Page:
A FRP reverse proxy was introduced to make the Flask API gateway on the local Raspberry Pi to be accessible from everyone in the world with an Internet connection. This is achieved by the TCP reverse proxy function provided by FRP. The FRP consists of frp server and frp client. SInce the Flask API gateway is running at 5000 port on localhost, the frp server was configured to listen to the 80 port of the public IP interface, and redirect all the incoming tcp connection to the localhost 5000 port on the Raspberry Pi through the frp client on Raspberry Pi. Therefore the Access Control Web APP in the administrator device’s browser can access the Flask API gateway by sending HTTP requests to the 80 port of the public server.


Testing

At first, the speed of facial recognition is slow to around 2 frames per second which gives rise to a bad user experience. We investigated the delay caused by each part, and found that the bottleneck was the video capturing. To solve this, we firstly pipelined the picture capturing and facial recognition by separating the video capturing task onto different processes. We also replaced the old PiCamera library with the cv2 library for better performance. These measurements significantly improved the speed from 2 frames per second to nearly 10 frames per seconds, making the facial recognition faster and the CCTV more fluent.

Source records:
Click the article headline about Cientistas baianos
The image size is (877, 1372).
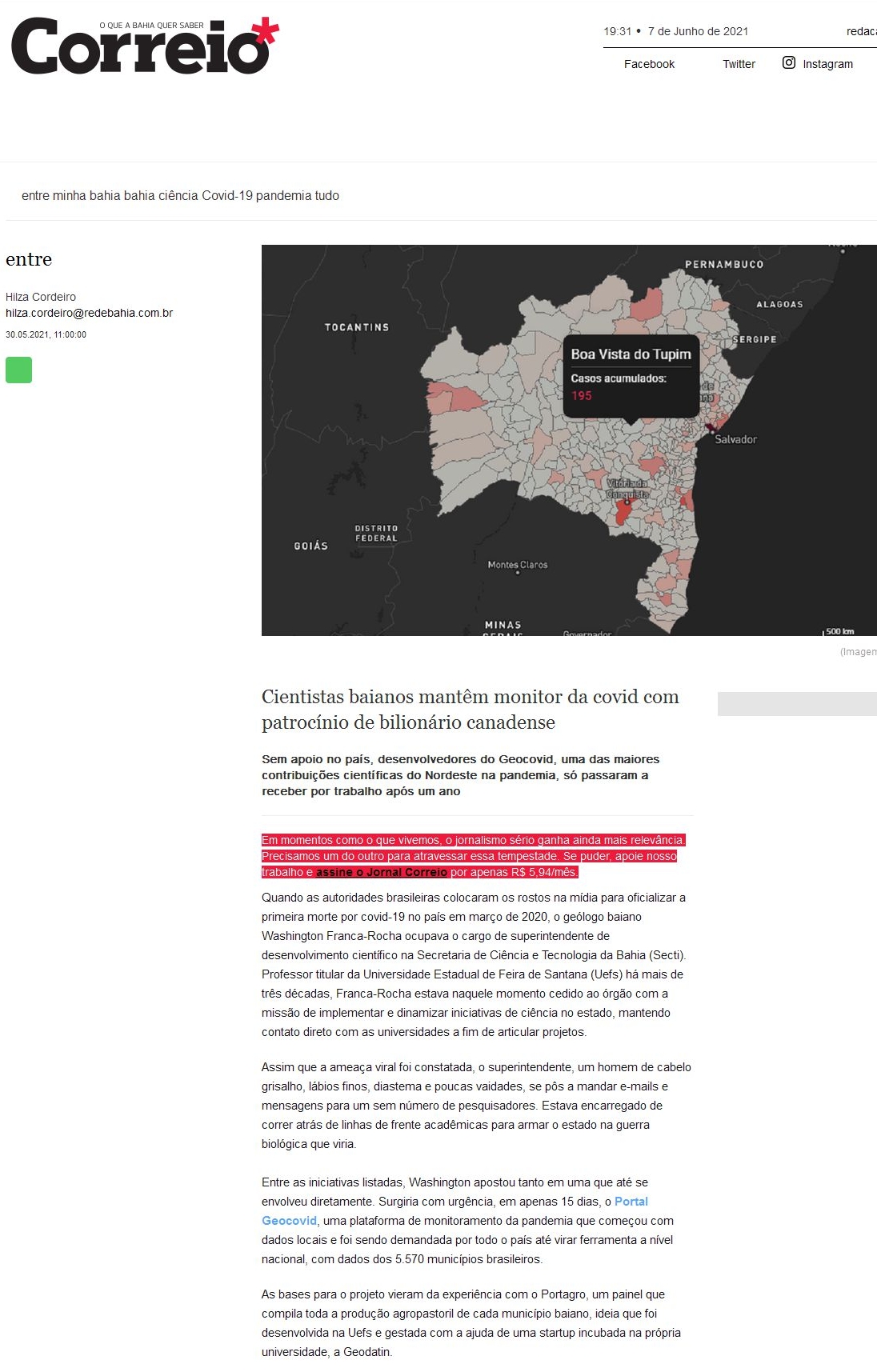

==

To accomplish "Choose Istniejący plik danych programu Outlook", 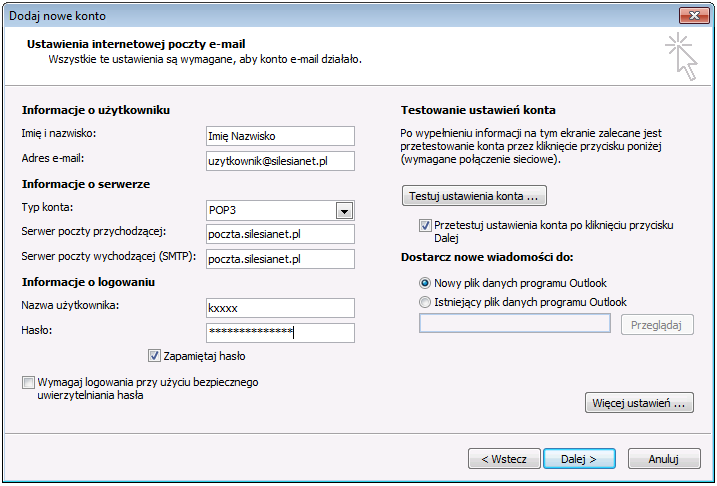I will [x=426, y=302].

* * *

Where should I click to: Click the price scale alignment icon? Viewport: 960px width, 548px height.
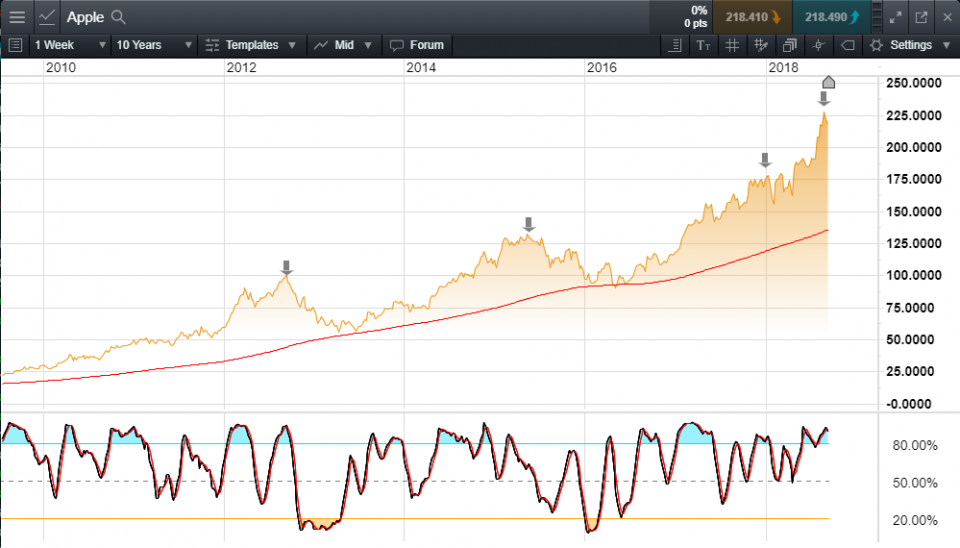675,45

What to work on:
A. Quote the FRP write-up word for word, starting at the words "At first, the" and ending after "CCTV more fluent.".
B. List every line of the rows that contains the string "Click", matching case exactly.
The FRP write-up and the rows come from unrelated sources.

Expected outputs:
A.
At first, the speed of facial recognition is slow to around 2 frames per second which gives rise to a bad user experience. We investigated the delay caused by each part, and found that the bottleneck was the video capturing. To solve this, we firstly pipelined the picture capturing and facial recognition by separating the video capturing task onto different processes. We also replaced the old PiCamera library with the cv2 library for better performance. These measurements significantly improved the speed from 2 frames per second to nearly 10 frames per seconds, making the facial recognition faster and the CCTV more fluent.

B.
Click the article headline about Cientistas baianos
Where should I click to: Click the price scale alignment icon? Viewport: 960px width, 548px height.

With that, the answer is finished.